KROUM - (commence à se recroqueviller. Shkitt l'imite) Regarde-nous, Tougati, voilà ce que tu perds! Voilà! Ce visage! Ce dos! Ces genoux! Ces ultimes soubresauts sur terre avant de nous retrouver en dessous! (Kroum et Shkitt continue à se replier sur eux-mêmes. Soudain, Tougati commence lui aussi à se mettre en boule, comme s'il participait au jeu de ses amis, qui, eux, en réaction, se recroquevillent encore plus. D'un coup, Tougati se fige, inerte. Kroum et Shkitt s'arrêtent un instant, tentent encore un ou deux mouvements pour l'encourager, mais il ne réagit pas) Tougati? (un temps) Tougati, tu piges? Tu piges? (un temps) Tougati?
Arrivent en trombe Schibeugen et l'infirmière. Le médecin se penche sur Tougati, se redresse, lui recouvre le visage du drap et se tourne vers Kroum.
KROUM - (comme s'il se défendait) Ne me dites pas que... (il tente de se dérober) Ne me dites pas que...
SCHIBEUGEN - Il est mort. (Kroum s'arrête) Il est mort, il est passé du ressort de la médecine à celui du néant. Cet homme n'est plus rien. Les années où il a grandi, la nourriture qu'il a ingurgitée, les livres qu'il a lus, les médicaments qu'il a avalés, les rêves que son cerveau a tramés, la somme de travail et d'argent dépensés par ceux qui lui ont ouvert la voie, tout, tout cet investissement vient d'être réduit à néant. Et s'il a laissé quelque chose, ça aussi, c'est perdu.
KROUM - Il nous a quand même fait un peu rire.
SCHIBEUGEN - Rire? C'est ça, riez, vous ne perdez rien pour attendre! Vous aussi, vous sombrerez dans le néant.
Entre un infirmier, qui ressort avec le lit de Tougati. L'infirmière le suit. Schibeuge s'apprête à sortir.
KROUM - Docteur. (Schibeugen s'arrête) Excusez-moi, mais vous parlez comme un croque-mot. Vous êtes médecin. Vous devez laisser un espoir, peut-être pas aux morts, mais au moins aux vivants.
SCHIBEUGEN - C'est juste. Il vous reste un petit espoir.
KROUM - Vous voyez.
SCHIBEUGEN - L'épuisement.
KROUM - L'épuisement?
SCHIBEUGEN - Oui. C'est le petit espoir qui vous reste. L'épuisement. Ce qui vous guérira, en fin de compte, ce sera une incommensurable lassitude. Vous vieillirez, vous vous étiolerez, et avec la faiblesse viendra le repos.

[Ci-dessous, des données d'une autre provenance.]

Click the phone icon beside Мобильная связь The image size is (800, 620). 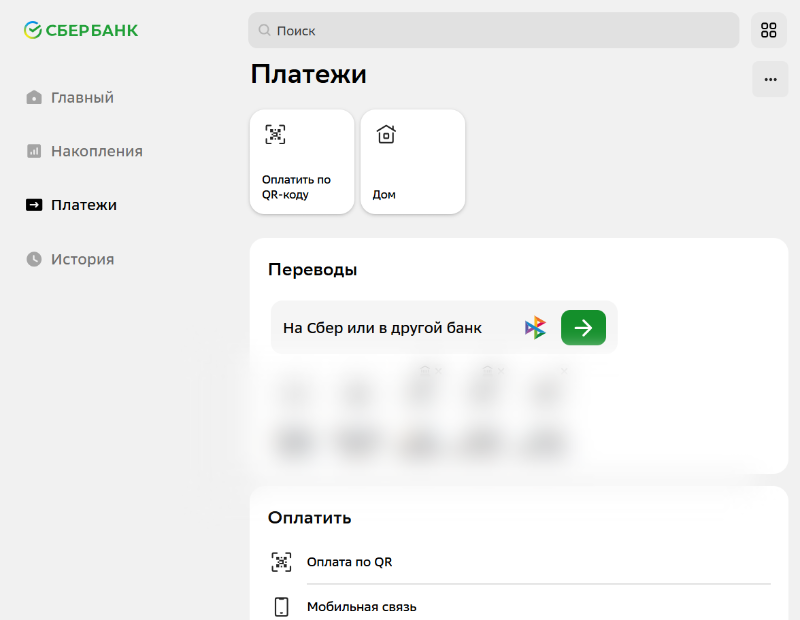pyautogui.click(x=282, y=607)
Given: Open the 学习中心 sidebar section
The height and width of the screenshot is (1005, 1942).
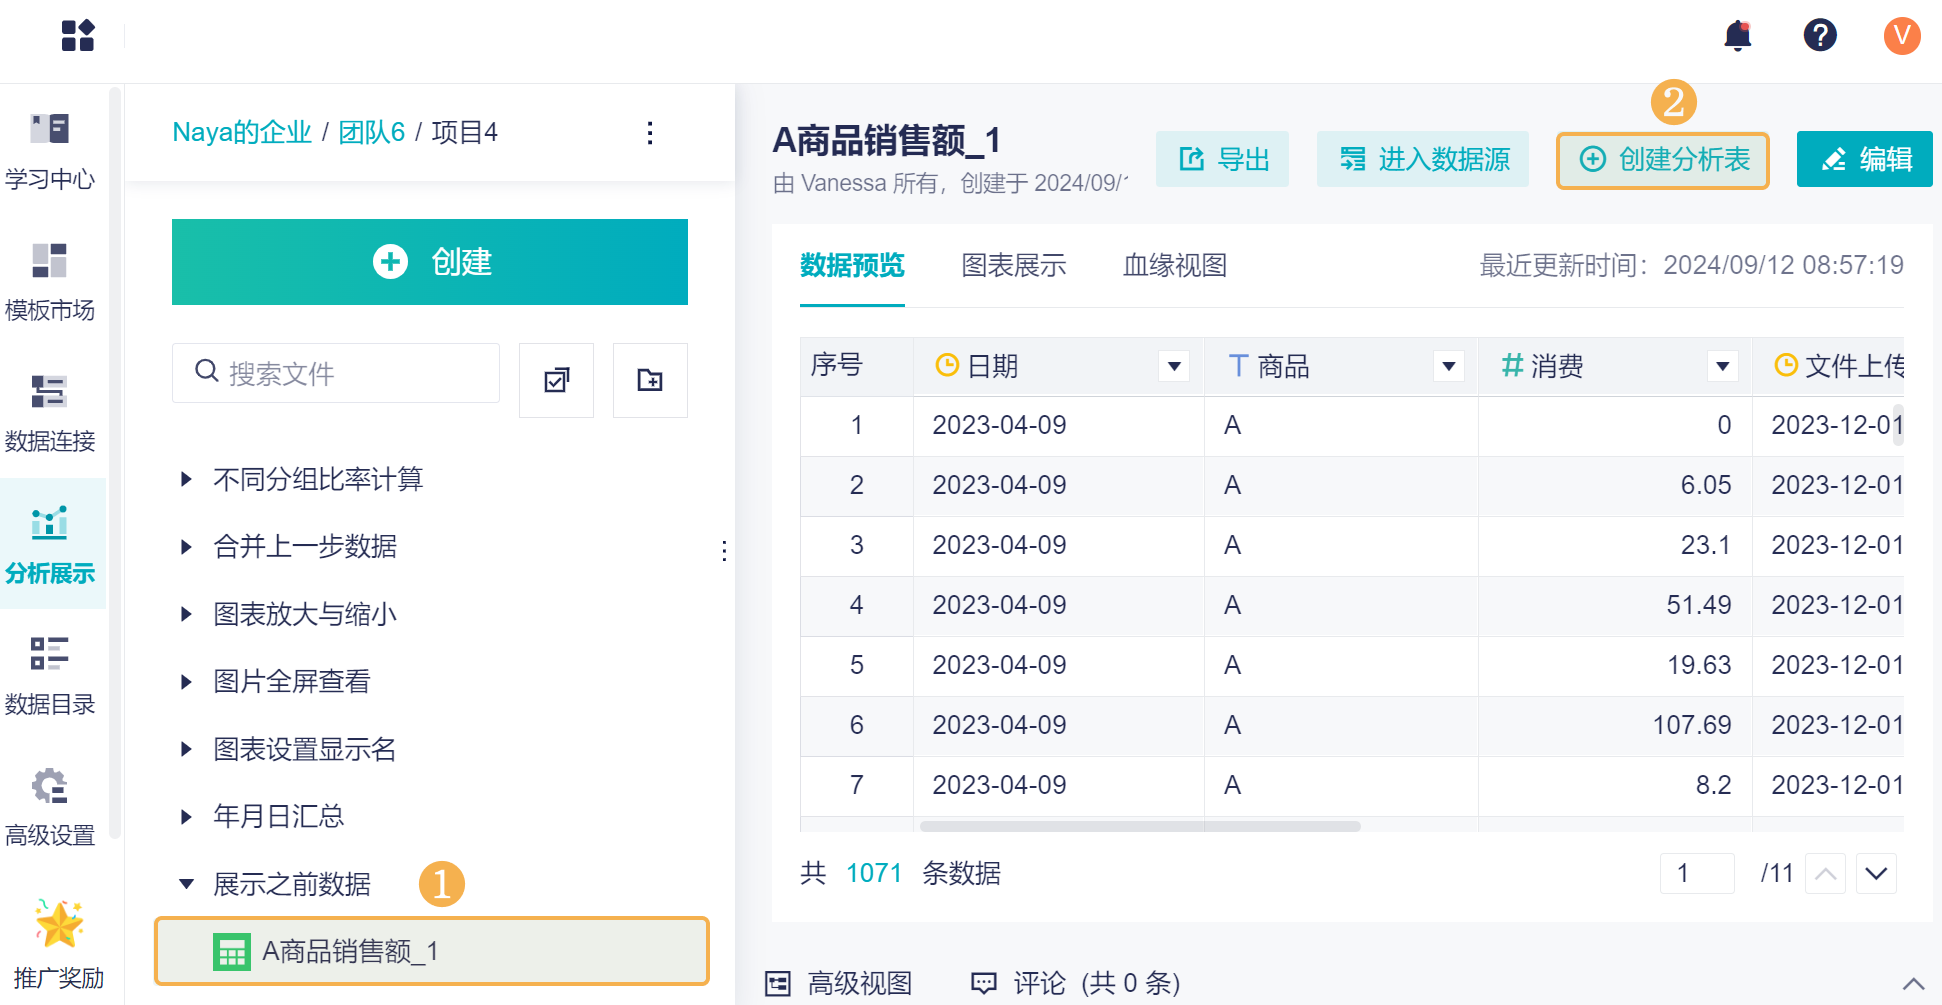Looking at the screenshot, I should click(50, 150).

Certes, vous n'aurez pas la force de vous réjouir, mais pas celle non plus de crier, de protester ou de souffrir. Une douce sérénité vous enveloppera. Vous serez calme, calme, juste un petit moignon de vie déchue, repliée sur elle-même et bien ordonnée. Une épaisse couche de cendres recouvrira vos amours passées, présentes, inachevées, inaccessibles, et qui, de toute façon, vous auront renvoyés à votre solitude. Ensuite, doucement, très doucement, sans sursaut ni amertume, vous commencerez un jour à agoniser. Plus rien ne vous intéressera, ni l'agitation ambiante, ni Dieu, ni l'espoir, ni le sens à donner à votre vie. Il vous restera juste assez de force pour tourner vers l'avenir un regard fermé, un regard qui lui aussi se brouillera peu à peu. Jusqu'à ce que vous mouriez. Oui, misez sur l'épuisement.